= Wrongful abortion =

The term wrongful abortion refers to an abortion that a pregnant woman undergoes as a result of negligent or malicious conduct by a physician or health care provider.

==Types of wrongful abortion==

There are at least two archetypal cases of wrongful abortion:

===Misinformation about pregnancy===
In a case of the first type, a pregnant woman seeks medical counseling regarding the possible perils related to the continuance of her pregnancy. The adviser mistakenly maintains that the pregnancy is fraught with substantial risks for the woman, and she consequently decides to undergo an abortion. Later it is found that the information given by the adviser was wrong.

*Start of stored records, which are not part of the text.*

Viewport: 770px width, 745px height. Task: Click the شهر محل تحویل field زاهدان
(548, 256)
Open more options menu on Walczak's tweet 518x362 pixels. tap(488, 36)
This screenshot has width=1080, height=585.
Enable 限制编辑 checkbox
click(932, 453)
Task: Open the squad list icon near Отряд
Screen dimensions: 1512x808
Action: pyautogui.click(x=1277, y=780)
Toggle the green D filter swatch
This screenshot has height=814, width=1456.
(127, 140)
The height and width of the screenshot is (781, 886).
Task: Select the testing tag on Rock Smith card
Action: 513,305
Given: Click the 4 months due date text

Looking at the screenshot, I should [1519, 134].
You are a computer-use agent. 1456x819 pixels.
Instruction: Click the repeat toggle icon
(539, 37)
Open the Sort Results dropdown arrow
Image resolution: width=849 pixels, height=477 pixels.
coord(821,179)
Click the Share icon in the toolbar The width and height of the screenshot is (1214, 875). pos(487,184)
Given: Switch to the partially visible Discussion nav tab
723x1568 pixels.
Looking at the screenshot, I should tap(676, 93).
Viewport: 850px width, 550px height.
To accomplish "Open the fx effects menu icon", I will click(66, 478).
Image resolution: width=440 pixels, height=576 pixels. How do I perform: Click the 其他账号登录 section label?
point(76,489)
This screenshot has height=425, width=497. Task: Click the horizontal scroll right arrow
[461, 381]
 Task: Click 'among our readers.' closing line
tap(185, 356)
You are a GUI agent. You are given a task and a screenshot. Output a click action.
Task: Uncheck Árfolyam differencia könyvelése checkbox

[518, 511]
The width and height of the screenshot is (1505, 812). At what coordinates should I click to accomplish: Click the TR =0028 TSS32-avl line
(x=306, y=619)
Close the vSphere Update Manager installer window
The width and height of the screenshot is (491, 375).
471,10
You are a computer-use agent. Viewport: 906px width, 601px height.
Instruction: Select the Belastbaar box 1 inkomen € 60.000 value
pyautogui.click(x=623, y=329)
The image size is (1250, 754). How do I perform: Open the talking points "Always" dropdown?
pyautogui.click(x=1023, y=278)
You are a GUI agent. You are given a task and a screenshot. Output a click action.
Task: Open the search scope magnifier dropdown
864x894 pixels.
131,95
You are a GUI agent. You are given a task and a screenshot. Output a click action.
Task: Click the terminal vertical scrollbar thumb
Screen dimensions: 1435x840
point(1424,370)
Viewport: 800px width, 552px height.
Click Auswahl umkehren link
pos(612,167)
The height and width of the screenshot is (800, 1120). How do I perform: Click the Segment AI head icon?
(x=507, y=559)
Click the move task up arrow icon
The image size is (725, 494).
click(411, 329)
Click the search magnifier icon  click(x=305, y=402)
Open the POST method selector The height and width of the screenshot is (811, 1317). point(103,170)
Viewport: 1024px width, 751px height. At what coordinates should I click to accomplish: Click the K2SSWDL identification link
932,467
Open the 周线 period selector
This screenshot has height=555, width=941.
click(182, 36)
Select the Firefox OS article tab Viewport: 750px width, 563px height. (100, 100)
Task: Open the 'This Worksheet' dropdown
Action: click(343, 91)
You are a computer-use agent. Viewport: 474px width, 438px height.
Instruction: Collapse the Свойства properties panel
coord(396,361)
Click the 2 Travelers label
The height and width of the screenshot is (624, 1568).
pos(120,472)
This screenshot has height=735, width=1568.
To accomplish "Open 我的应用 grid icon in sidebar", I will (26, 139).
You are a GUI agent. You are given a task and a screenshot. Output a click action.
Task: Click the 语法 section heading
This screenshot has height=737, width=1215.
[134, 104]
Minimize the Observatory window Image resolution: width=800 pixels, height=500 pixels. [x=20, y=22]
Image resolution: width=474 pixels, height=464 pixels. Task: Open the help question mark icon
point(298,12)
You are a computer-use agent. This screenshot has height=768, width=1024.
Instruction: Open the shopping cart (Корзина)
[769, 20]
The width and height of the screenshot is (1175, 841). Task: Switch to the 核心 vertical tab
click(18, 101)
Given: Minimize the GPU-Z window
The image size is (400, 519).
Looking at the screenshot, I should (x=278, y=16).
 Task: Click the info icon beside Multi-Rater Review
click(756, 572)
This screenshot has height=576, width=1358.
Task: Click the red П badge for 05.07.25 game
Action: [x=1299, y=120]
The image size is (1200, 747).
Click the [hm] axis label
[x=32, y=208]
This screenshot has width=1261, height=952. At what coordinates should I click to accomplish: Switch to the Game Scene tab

===Misinformation about health of fetus===
In a case of the second type, the woman seeks advice concerning the health and bodily integrity of her fetus (see genetic counseling, prenatal diagnosis), and decides to undergo an abortion after being told that the fetus is deformed or disabled. Here, too, it is eventually realized that the information was wrong.

==Analogous terms==

===Wrongful pregnancy/conception===
"Wrongful abortion" is comparable to other types of birth-related malpractice. One category of birth-related malpractice consists of cases in which negligence by the defendant resulted in the birth of a healthy yet unwanted child. The negligence may manifest itself in the manufacture, provision, or installation of contraceptives; in the performance of vasectomy or tubal ligation; or in the carrying out of an abortion. These cases are usually labeled "wrongful pregnancy" (or "wrongful conception" in appropriate cases). In a way, they represent a mirror image of wrongful abortion cases, although they are not exact reflections. In cases of wrongful pregnancy, the doctor's negligence makes the fulfillment of the parents’ will impossible, while in wrongful abortion cases the doctor's negligence instigates, but does not necessitate, a decision that turns out to be inconsistent with such will.

===Wrongful birth/life===
Another category of birth-related malpractice, more closely related to wrongful abortion, consists of cases in which a woman seeks medical advice regarding the health of her fetus, and decides to conceive or to continue her pregnancy once the adviser maintains that the fetus will not be born with congenital disabilities, a statement that is later found to be incorrect. The parents’ cause of action for their resulting losses is labeled "wrongful birth," while the infant’s cause of action for their own losses is termed "wrongful life." Wrongful birth is a more accurate mirror image of wrongful abortion. The former deals with the non-prevention of the birth of an unwanted child, whereas the latter deals with the prevention of the birth of a wanted child. In both cases the defendant’s negligence does not make the fulfillment of the parent’s will physically impossible, but instigates a decision that turns out to be inconsistent with such will.